Red (> 5 s): the worker has not polled in five seconds. For a 2 Hz device that's 10 missed polls; for a 50 Hz balance that's 250 missed polls. Something is wrong — either the adapter has wedged, the serial transport has died, or the worker's loop is starved.

A row goes neutral grey (idle) when no run is active, or when the worker exists in the pool but has not produced a poll yet — distinguishable from red because the numeric cells stay as em-dashes rather than displaying the last-known value.

Reading the dock alongside the status bar¶

The status bar is an aggregated view: one sat pill summarising the worst bridge, one loop pill summarising the conductor. The diagnostics dock is the per-worker drill-down. Use them together:

sat red, single Age column also red. A single worker is stuck. Likely a serial-port wedge or an adapter that has stopped yielding. Check that device's events in events.sqlite and the worker's section of run.log.
sat red, every Age column climbing in lockstep. The downstream — writer thread, disk, or a slow BLOCK-policy databus subscriber — is the bottleneck. No single worker is at fault; they are all backed up because their drain task is blocked downstream. See Saturation and deadlines.
loop red, p50 columns drifting upward across all workers. The conductor loop is CPU-starved. Most common cause is a CustomStep procedure handler doing inline CPU work; see runtime-architecture.md §11.
loop red, p50 columns not drifting. Each worker is on its own loop, so worker-side p50 is insensitive to conductor-side starvation. The mismatch tells you the loop lag is real on the conductor but the workers are still polling fine — the data is queued at the bridge, not delayed at the device.
Age red on the IR camera, everything else green. The FLIR SDK has stopped delivering frames. Confirm in events.sqlite for a camera.recording_stopped event without a matching recording_started. The cancellation shield (see runtime-architecture §5) means a wedged vendor SDK call cannot be safely interrupted; recovery requires restarting capa.

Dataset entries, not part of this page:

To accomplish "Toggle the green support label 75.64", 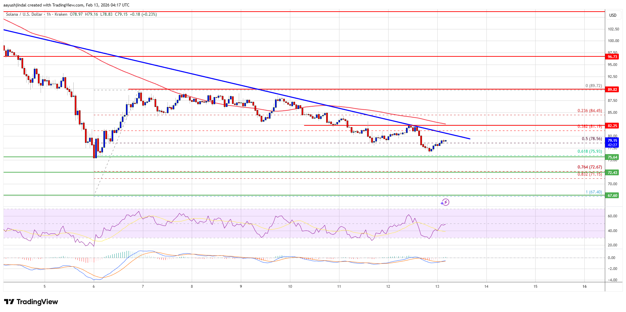I will 612,157.
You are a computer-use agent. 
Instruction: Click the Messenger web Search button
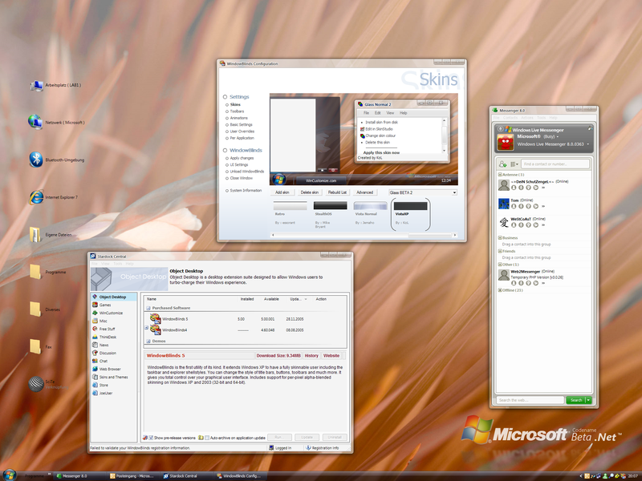coord(575,400)

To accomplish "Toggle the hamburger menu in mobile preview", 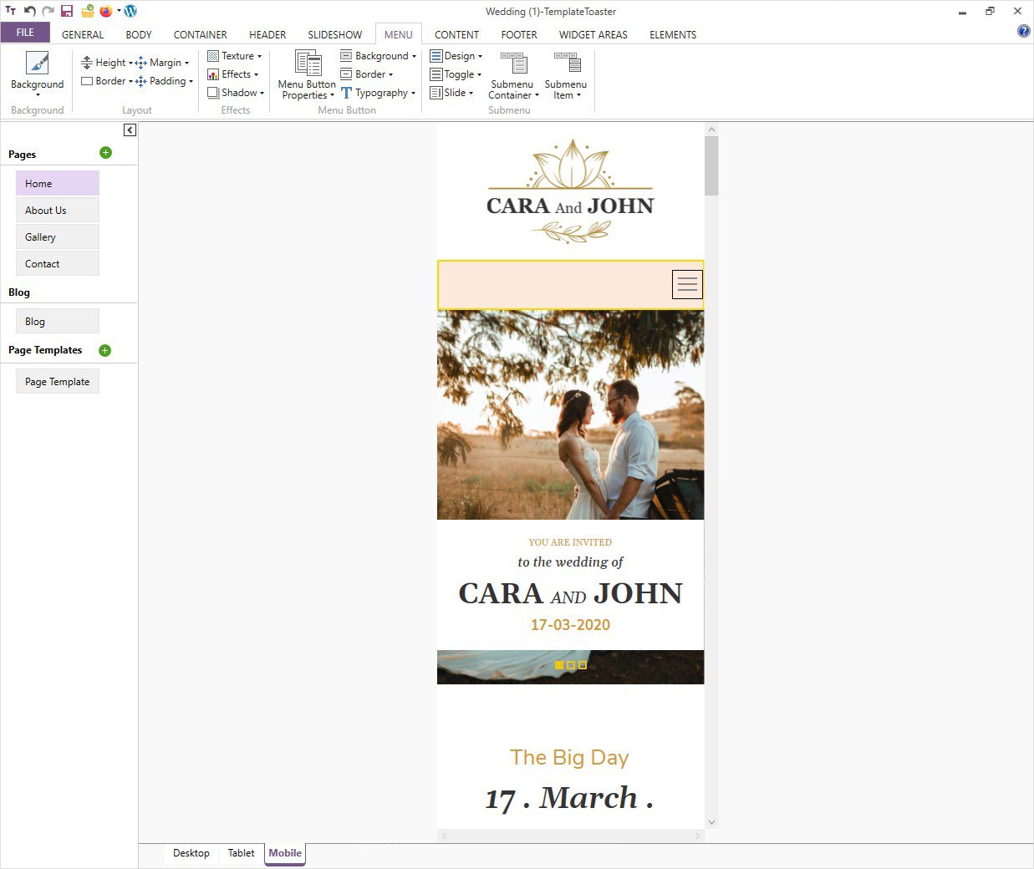I will pyautogui.click(x=687, y=285).
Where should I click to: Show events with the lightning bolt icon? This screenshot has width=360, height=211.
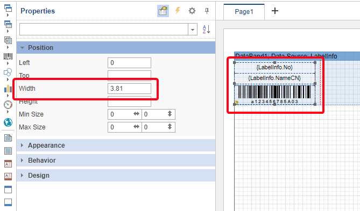pyautogui.click(x=178, y=11)
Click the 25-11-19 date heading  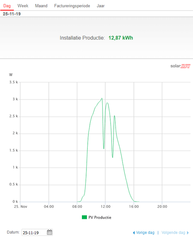click(x=12, y=14)
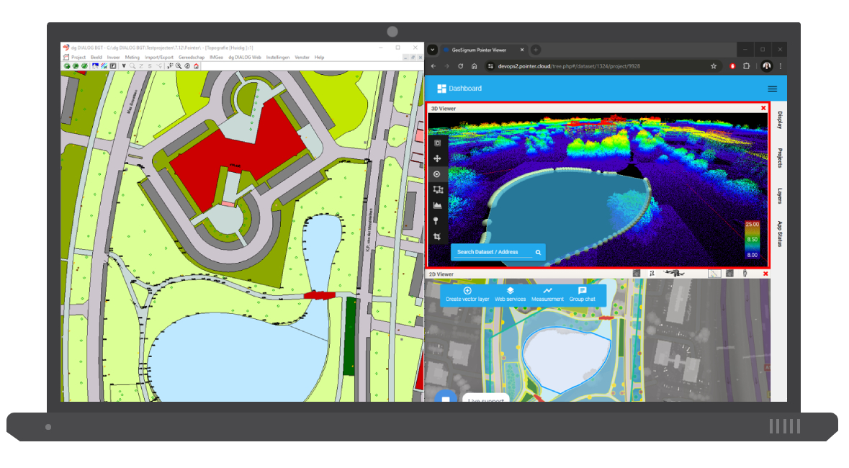Image resolution: width=849 pixels, height=468 pixels.
Task: Open the Gereedschap menu
Action: point(191,57)
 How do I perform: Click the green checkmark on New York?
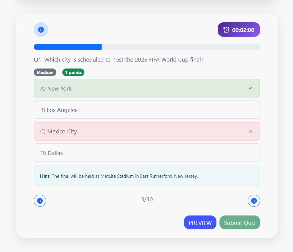click(x=250, y=88)
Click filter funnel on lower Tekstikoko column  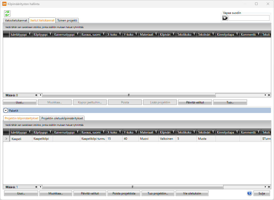(x=194, y=132)
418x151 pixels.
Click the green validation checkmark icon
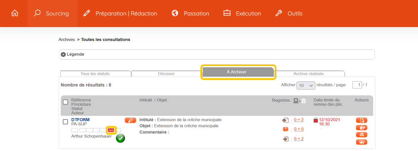click(120, 138)
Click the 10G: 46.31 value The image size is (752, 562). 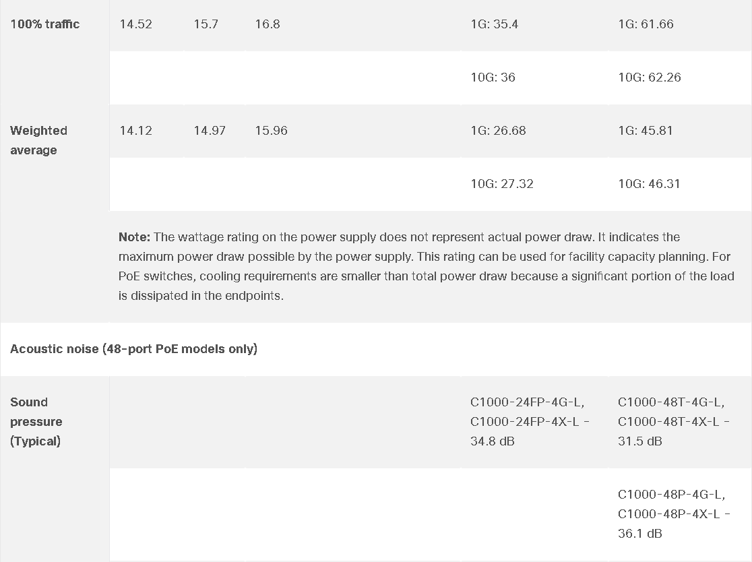[649, 184]
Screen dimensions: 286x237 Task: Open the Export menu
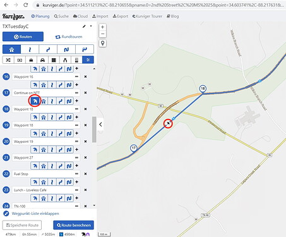pos(121,16)
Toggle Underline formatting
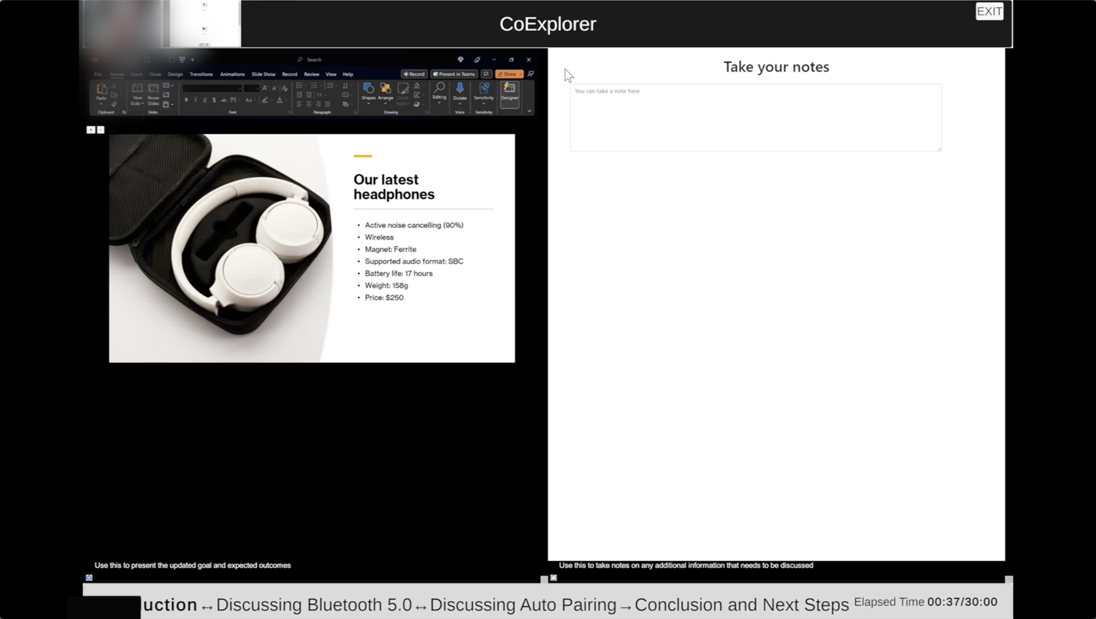 (x=205, y=100)
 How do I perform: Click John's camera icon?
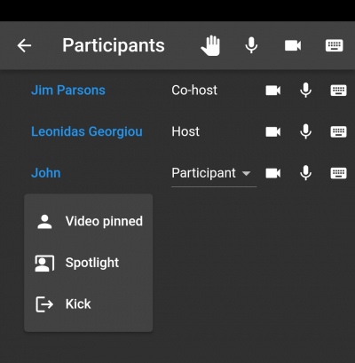coord(273,173)
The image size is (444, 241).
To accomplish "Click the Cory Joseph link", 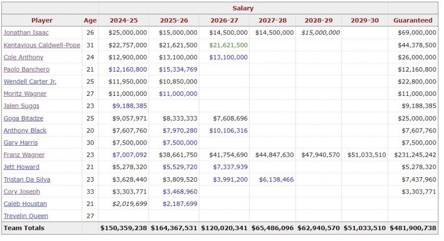I will [x=22, y=192].
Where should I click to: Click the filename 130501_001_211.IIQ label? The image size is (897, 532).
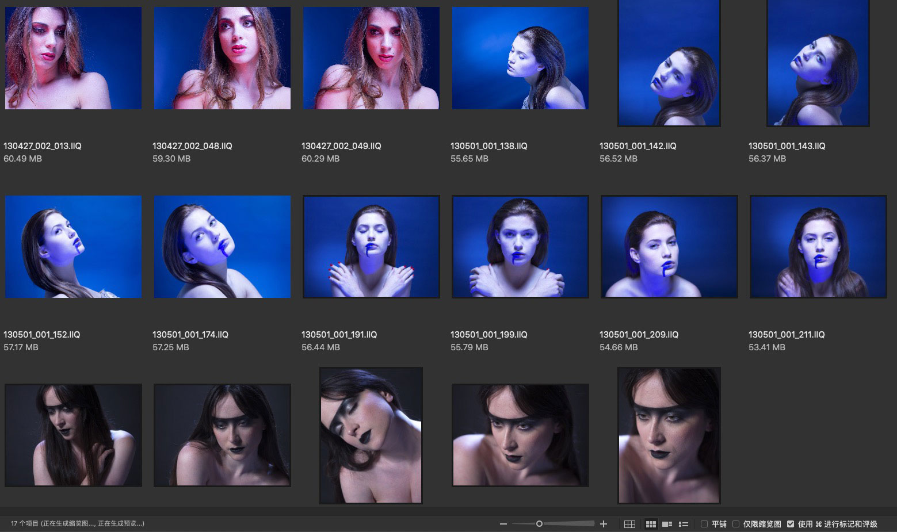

What the dock does not show¶

No latency / inbox / fsync metrics. Writer-thread health is observable only through the sat pill and the downstream effect on every worker's Age. The diagnostics dock is producer-side.
No per-channel rates. A worker may host multiple channels (a Watlow heater emits both PV and setpoint as channels under one poll). The dock measures the poll cadence, not the channel emission count.
No history beyond the percentile ring. Closing and reopening the run resets every row; the dock is a live view, not a recording. The bundle's manifest.json queue_health block captures the final snapshot on seal — that is the post-run archival source.